Stated problem.
Could you pull the text lines out of each of the entries below and copy them word for word, omitting the pictures?

Records provided.
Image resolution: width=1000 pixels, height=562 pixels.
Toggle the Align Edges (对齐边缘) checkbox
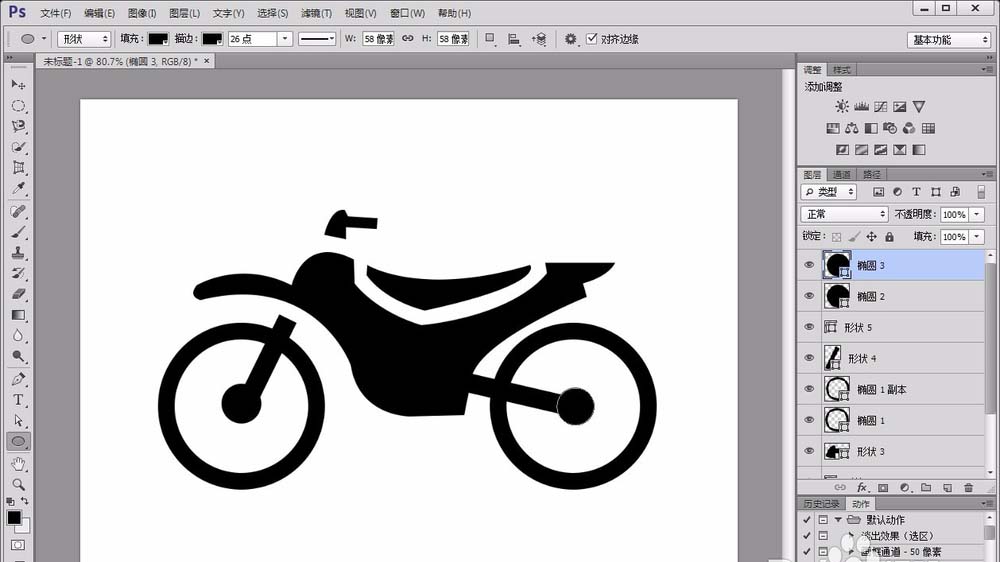click(592, 39)
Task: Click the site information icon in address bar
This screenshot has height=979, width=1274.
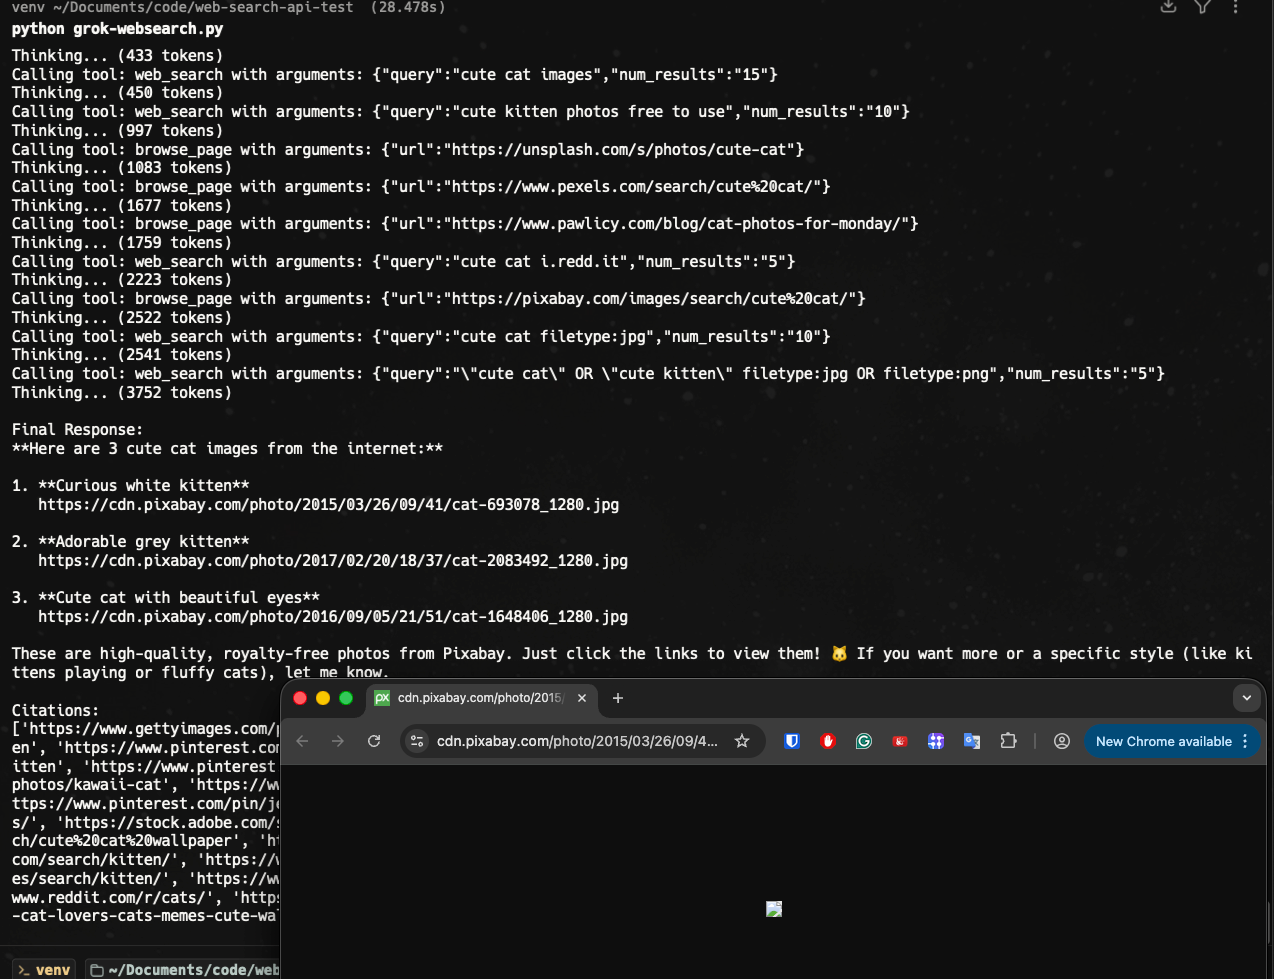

Task answer.
Image resolution: width=1000 pixels, height=562 pixels.
Toggle the Align Edges (对齐边缘) checkbox
click(592, 39)
Task: Click the site information icon in address bar
This screenshot has height=979, width=1274.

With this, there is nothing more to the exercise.